Aos apelos do governo para o fim dos protestos, os sindicatos dos estivadores espanhóis responderam com a convocatória de mais quatro greves parciais de 48 horas.

Estivadores - Algeciras

As novas paralisações estão agendadas para os dias 26 a 28 de Junho, 29 de Junho a 1 de Julho, 3 a 5 de Julho e 6 a 8 de Julho. Nestes casos, porém, as paralisações serão parciais, isto é, acontecerão apenas às horas ímpares, ainda que os seus efeitos vão naturalmente para além dos períodos de interrupção do trabalho.

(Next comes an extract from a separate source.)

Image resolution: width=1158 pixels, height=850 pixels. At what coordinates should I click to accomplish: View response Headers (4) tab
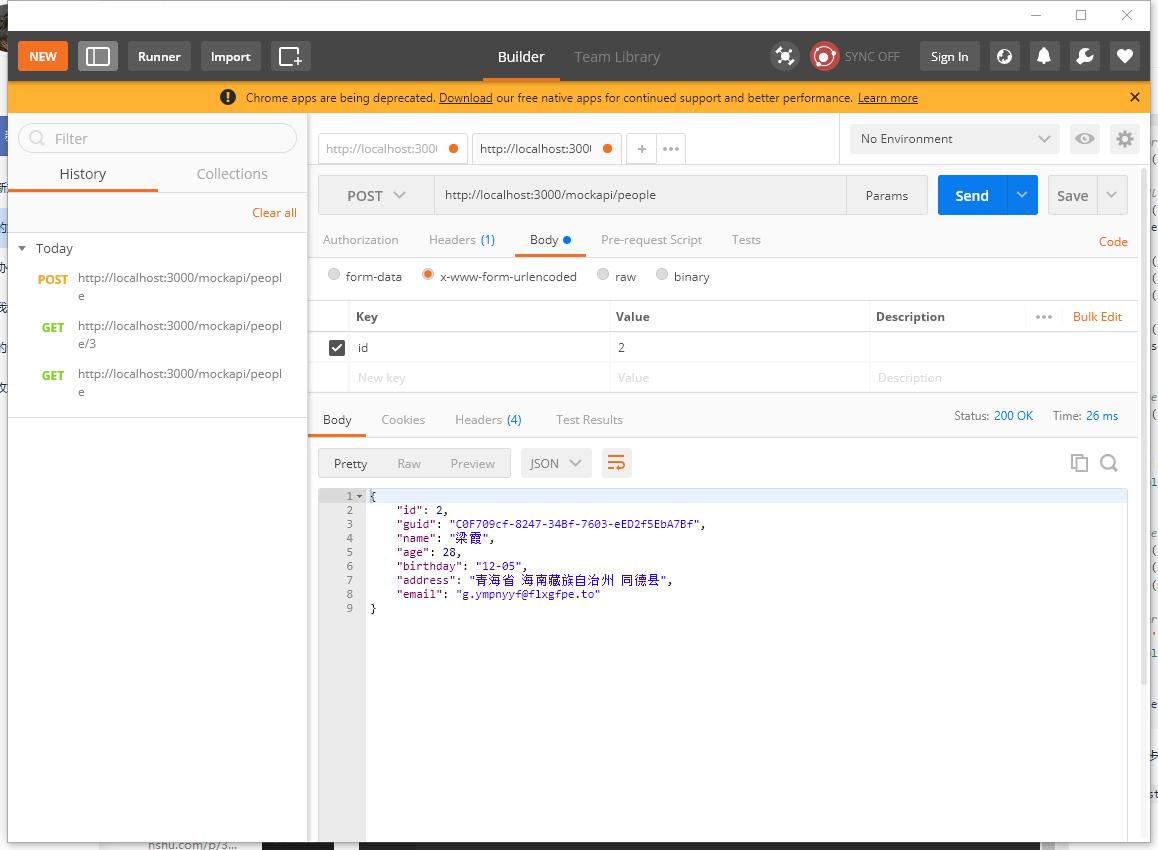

Nos dois últimos dias, 14 e 15, os portos do país vizinho estiveram praticamente parados pela greve de 48 horas que teve uma adesão de mais de 98% dos estivadores, de acordo com dados das próprias autoridades portuárias. Em comunicado, o Ministério do Fomento quantificou os prejuízos em 110 milhões de euros, que acrescem aos 36 milhões de euros perdidos nos três primeiros dias de paralisações parciais.

Se os prejuízos serão difíceis de quantificar com precisão, certos são os desvios de 34 navios dos portos espanhóis outras paragens, incluindo o Sines, Marselha, Génova, Antuérpia e Roterdão. Algeciras foi o porto mais castigado (com 19 desvios), seguido à distância por Valência, Barcelona e Vigo.

Curiosamente, Barcelona tem-se saído bem nestes tempos de turbulência nos portos espanhóis. Nos primeiros cinco meses do ano, o tráfego de contentores na cidade condal cresceu 27,6% até aos 1,1 milhões de TEU.